Tuesday, December 05, 2006

Israel Wins An Information War Battle

This is how you take on the UN, Hezbollah and your international critics who are waging an information war against you:

Israel has released these and more classified photos, prisoner interrogation records and other sensitive materials that shame the UN et. al., for condemning Israel's attacks in residential neighborhoods during last summer's war. Clearly, Israel had little choice but to attack the neighborhoods, which Hezbollah forced into the role of being the front in the battle.

The story ran three-columns just below the fold in today's NYTimes, a paper that serves the city that serves not just the UN's market, but also one of the largest Jewish populations in the world. And that wasn't by accident; it was a strategic leak:
Israel says that it tried to avoid civilians, but that Hezbollah fired from civilian areas, itself a war crime, which made those areas legitimate targets.

In a new report, an Israeli research group says Hezbollah stored weapons in mosques, battled Israelis from inside empty schools, flew white flags while transporting missiles and launched rockets near United Nations monitoring posts.

The detailed report on the war was produced by the Intelligence and Terrorism Information Center at the Center for Special Studies, a private research group headed by Reuven Erlich, a retired colonel in military intelligence, who worked closely with the Israeli military.

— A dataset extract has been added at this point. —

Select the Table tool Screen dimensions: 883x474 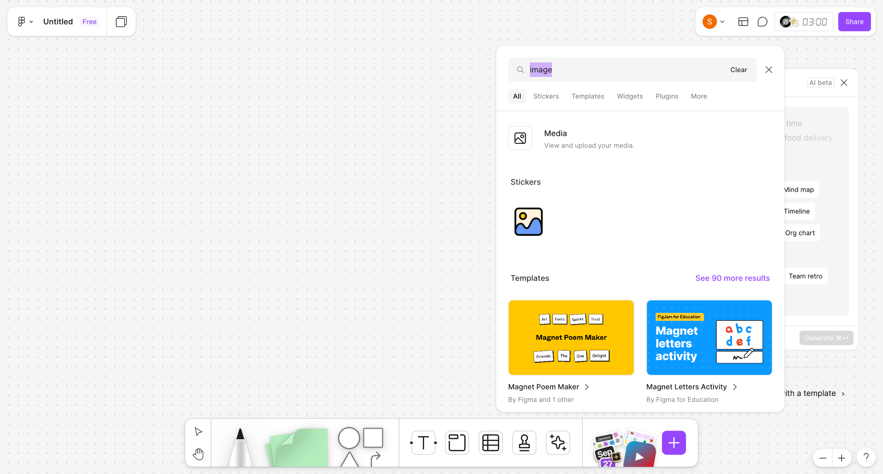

An advance copy was given to The New York Times by the American Jewish Congress, which has itself fought against the use of “human shields,” provided consultation and translated the study. (emphasis added)
Against these photos of rocket-launchers in civilian neighborhoods, Hezbollah's rebuttal sounds like, to use the diplomatic term, a steaming pile of horse manuer:
“We tried to avoid having to fight among civilian areas, but when Israeli troops entered villages, we were automatically forced to fight them from inside these villages to defend it,” said the official, who spoke on condition of anonymity because he was not authorized to speak on military matters.
You fight troops in neighborhoods with rifles and grenade launchers, not rocket launchers. And neither is very good at fighting images from cameras mounted in the noses of missiles, which Israel included in its info campaign:

In video from July 23, a truck with a multi-barreled missile launcher, presumably from Hezbollah, is parked in a street, sandwiched between residential buildings. The video was transmitted from an Israeli missile approaching the truck. The screen goes fuzzy as the missile slams into the target.

In another video, from a Lebanese village, rockets are seen being fired from a launcher on the back of a truck. The truck then drives a short distance and disappears inside a building. Seconds later, the building itself disappears under a cloud of smoke from an Israeli bomb.

That's fighting an info war! And a special hat-tip to the Israelis for saying that this asymetrical warfare they faced in Lebanon and Gaza is no different from what we're facing in Iraq.